**Exercise requirements:** Take the line that holds "The width and" and every line after it to the end of the entries, and repeat them exactly without the pictures.

─── Extracted entries ───

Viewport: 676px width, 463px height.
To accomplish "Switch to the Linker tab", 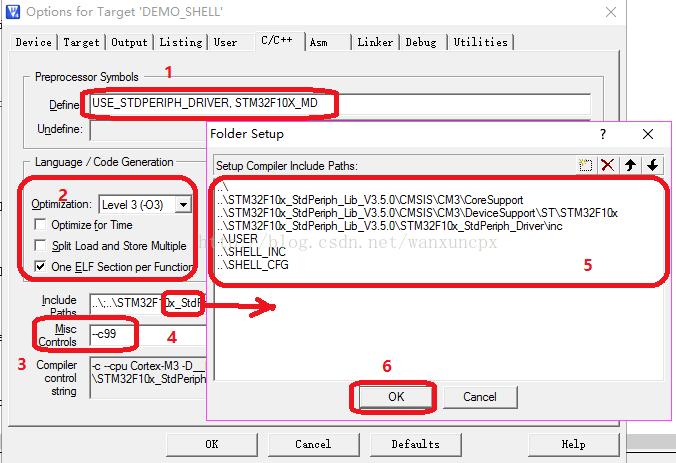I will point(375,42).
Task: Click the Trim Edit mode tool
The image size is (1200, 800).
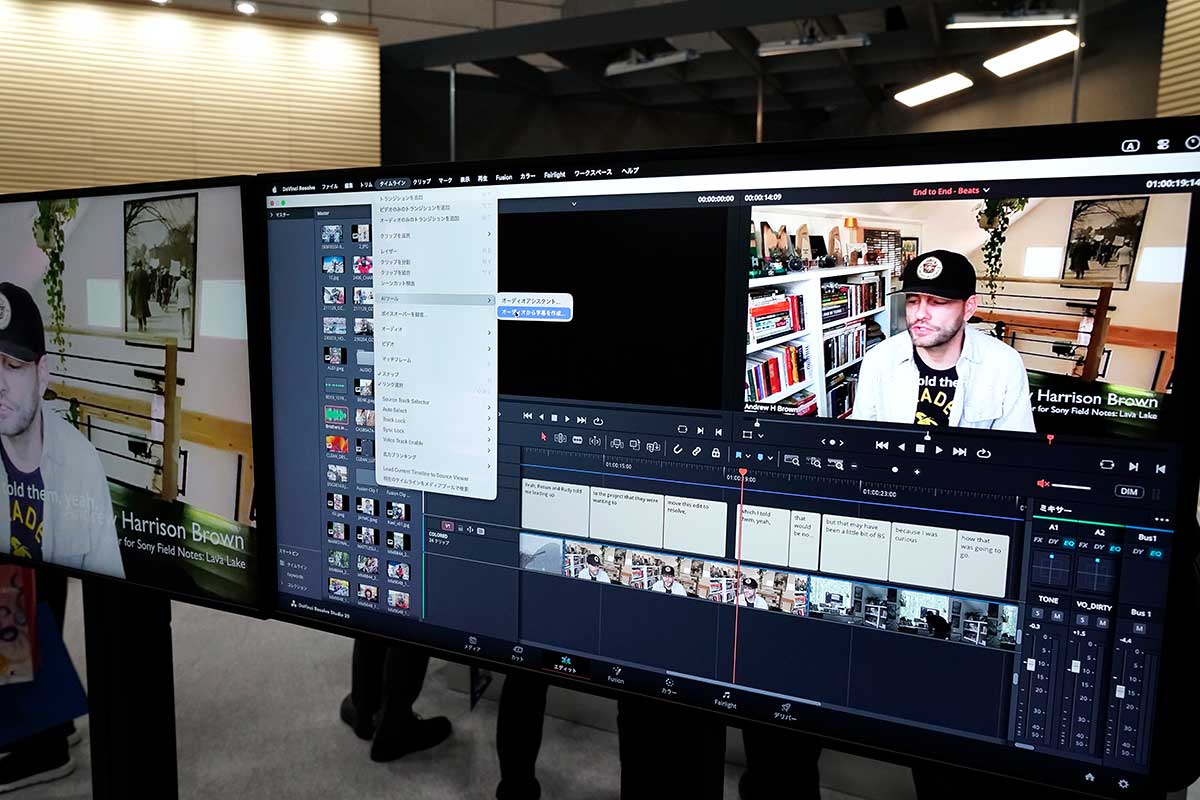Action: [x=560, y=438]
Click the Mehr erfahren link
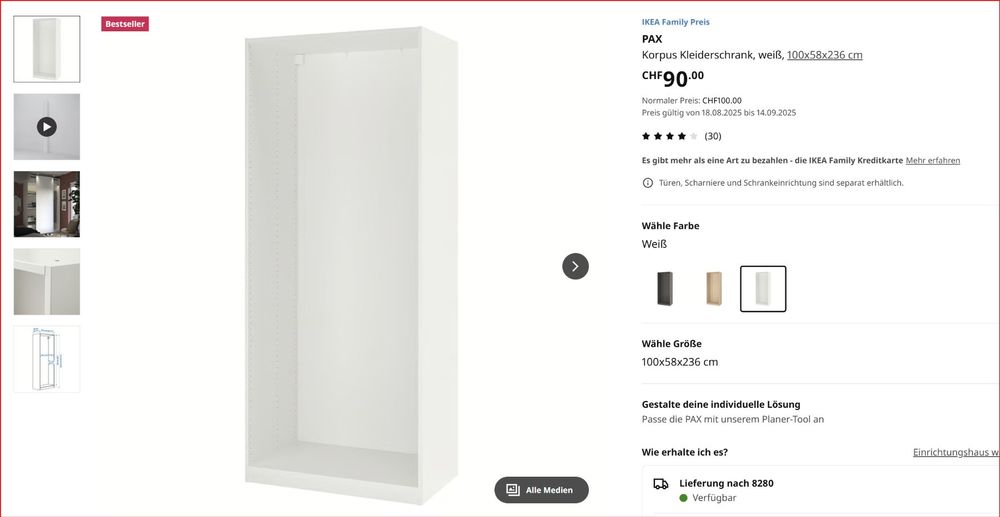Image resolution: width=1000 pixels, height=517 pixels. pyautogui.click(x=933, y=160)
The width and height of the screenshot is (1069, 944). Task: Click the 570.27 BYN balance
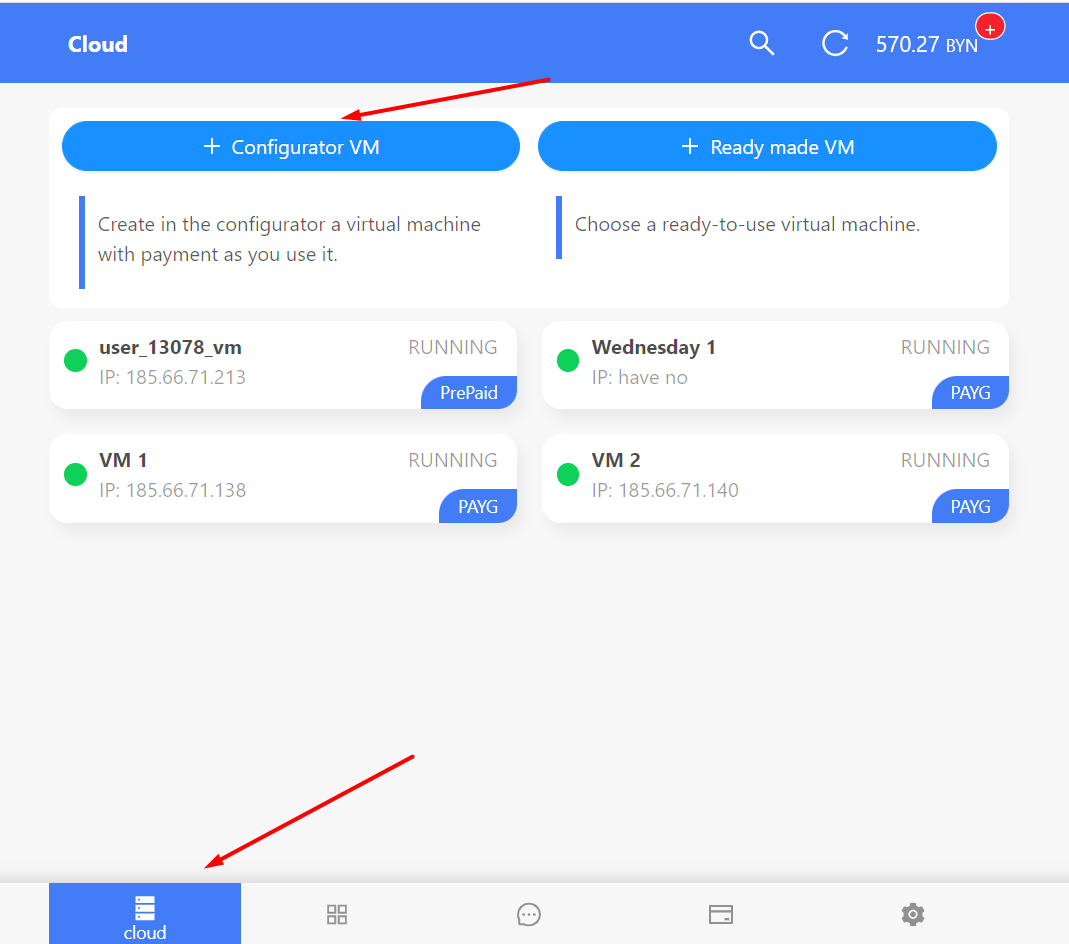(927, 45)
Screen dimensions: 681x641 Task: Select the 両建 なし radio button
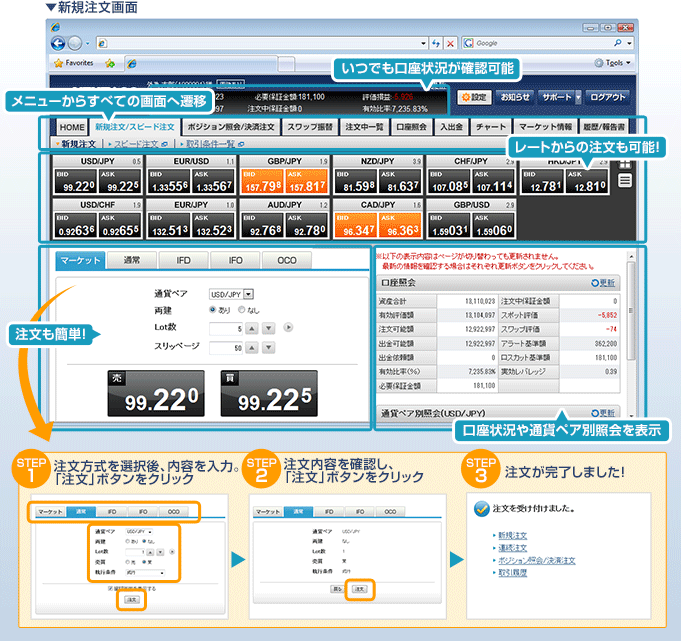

───

**Exercise solution:**
The width and height of the screenshot is (1069, 944). Task: Click the 570.27 BYN balance
(927, 45)
Screen dimensions: 681x641 Task: Select the 両建 なし radio button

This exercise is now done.